A ruling favoring Dollar General’s position that Mayor Anthony Mastrangelo overstepped his authority by vetoing city council’s action that would have allowed the store was issued on Wednesday.
Lawrence County Court of Common Pleas Judge John W. Hodge ruled in favor of Texas-based PennTex Ventures LLC, who proposed building a Dollar General store at 1102 Highland Ave. and property owners William S. and Debra A. Kosciuszko.
Attorney James Manolis, representing PennTex Ventures, said the court had been asked to decide a legal issue regarding the mayor’s authority.
“We filed a declaratory judgment action, saying everyone has said all they need to say and there is no need to go to trial. The court found that no, the mayor did not have the right to issue a veto,” Manolis said.
On April 20, 2018, PennTex Ventures asked council to amend the city zoning ordinance to include a Neighborhood Improvement Overlay District on the city’s North Hill and applied for a conditional use request to operate a retail business, a Dollar General store, within the proposed district. On June 28, 2018, council voted 3-2 in favor or the of the change. On June 29, 2018, Mastrangelo vetoed the measure, claiming authority under the Optional Third Class City Charter Law.
PennTex Ventures appealed. On three occasions, the court sided with the developer.
In the his ruling, Hodge, noted “this remains an issue of first impression in this Commonwealth” and said “it is the belief of the court that the Municipal Planning Code trumps the Optional Third Class City Charter Charter Law in this circumstance.”
The planning code, he said, “vests the power to enact zoning legislation solely in the governing body — city council — and explicitly excludes the mayor.”
The mayor had contended he had the authority to veto “because under the Charter Law he is endowed with the power to veto any ordinance adopted by council within 10 days of its passage.”
Hodge, however, pointed out that with the exception of Philadelphia and Pittsburgh, all Pennsylvania municipalities are subject to the Municipal Planning Code and ruled that mayors, regardless of their authority or right to participate when decisions are made in other police realms, “are to have no involvement whatsoever when the city council takes up zoning legislation.”

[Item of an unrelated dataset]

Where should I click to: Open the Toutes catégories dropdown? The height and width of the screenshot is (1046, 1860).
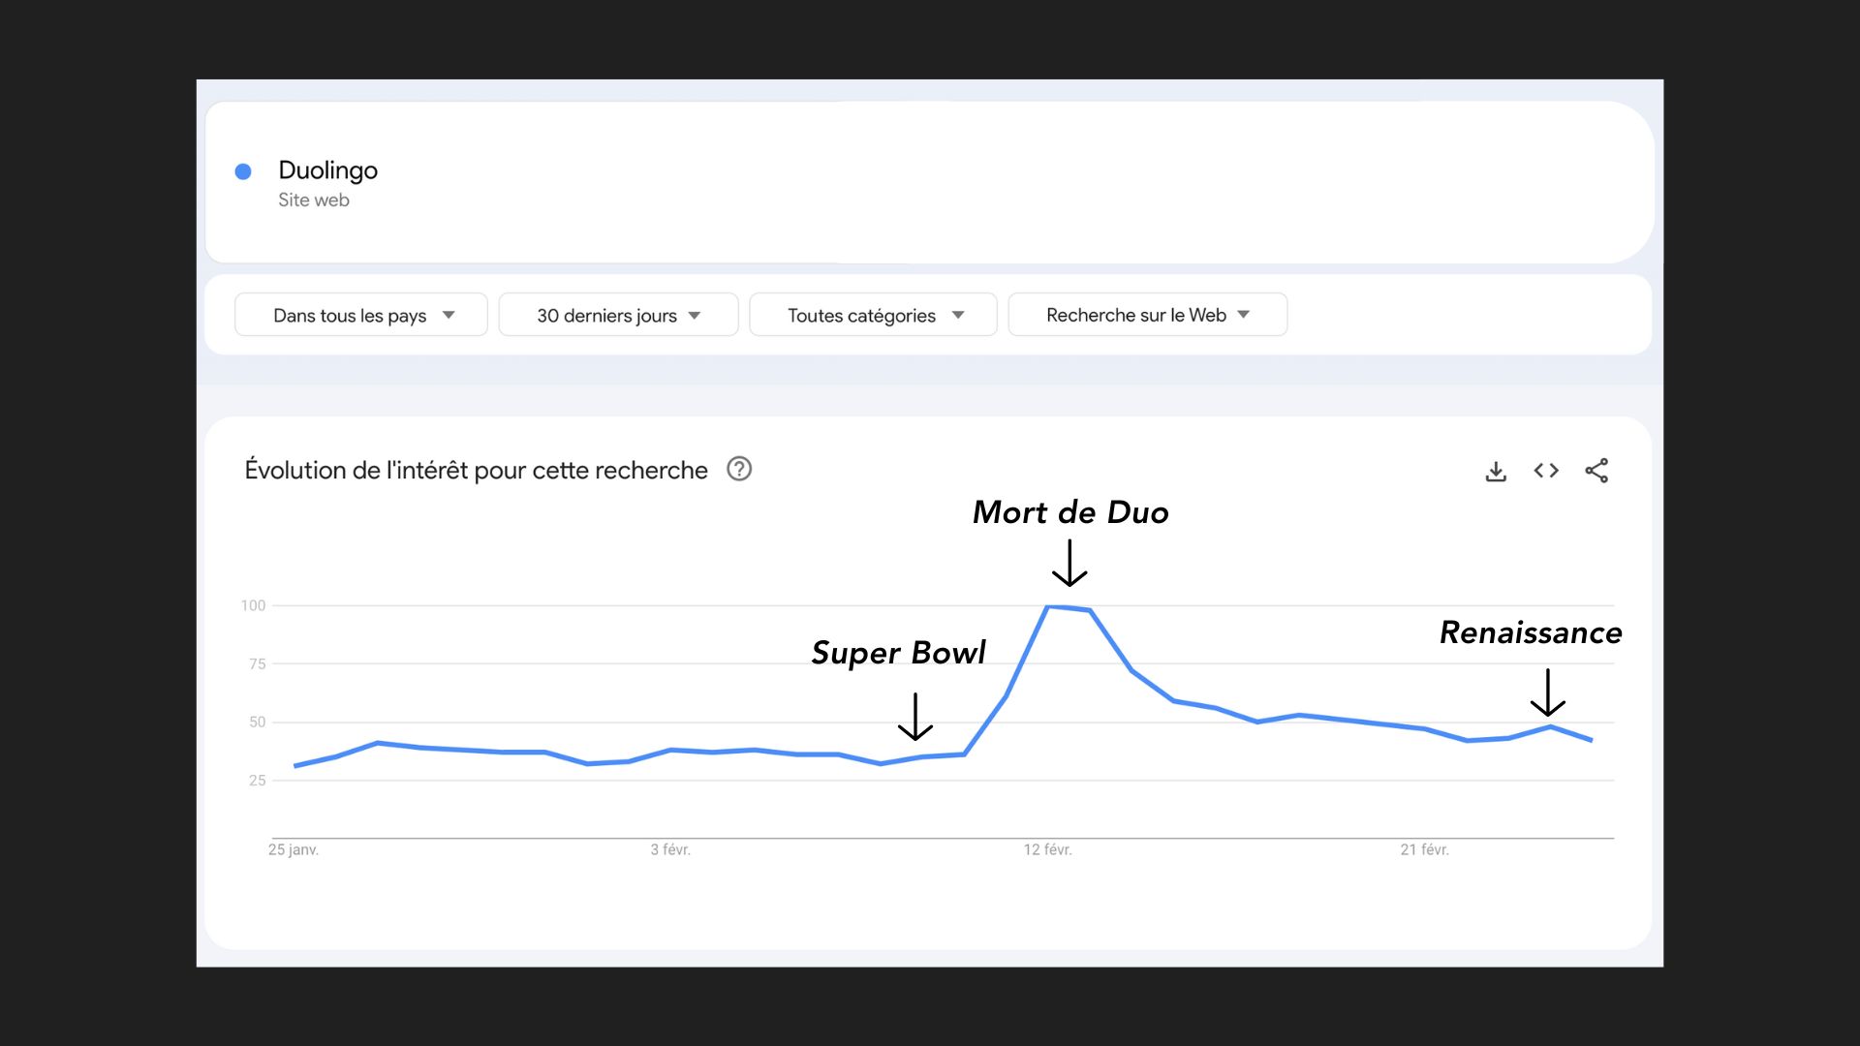pyautogui.click(x=873, y=316)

Council had not attempted to override the veto and the amendment’s status has remained in doubt, according to the suit.
The ruling declared the zoning amendment to be enacted and made part of the city’s zoning ordinance retroactive to June 28, 2018.
The order added that all future attempts to enact, amend or repeal provisions of the zoning code shall require only a majority vote of council to become law, and neither the mayor’s veto nor signature of approval is permitted.
“I believe Judge Hodge’s ruling is supported by the facts of the case,” Manolis said, “and the ruling on the case will go the same way.”
The Kosciuszkos were added to the case in June.
Efforts to reach attorneys William Flannery, representing Mastrangelo, and Ryan Long, representing the city, were not successful.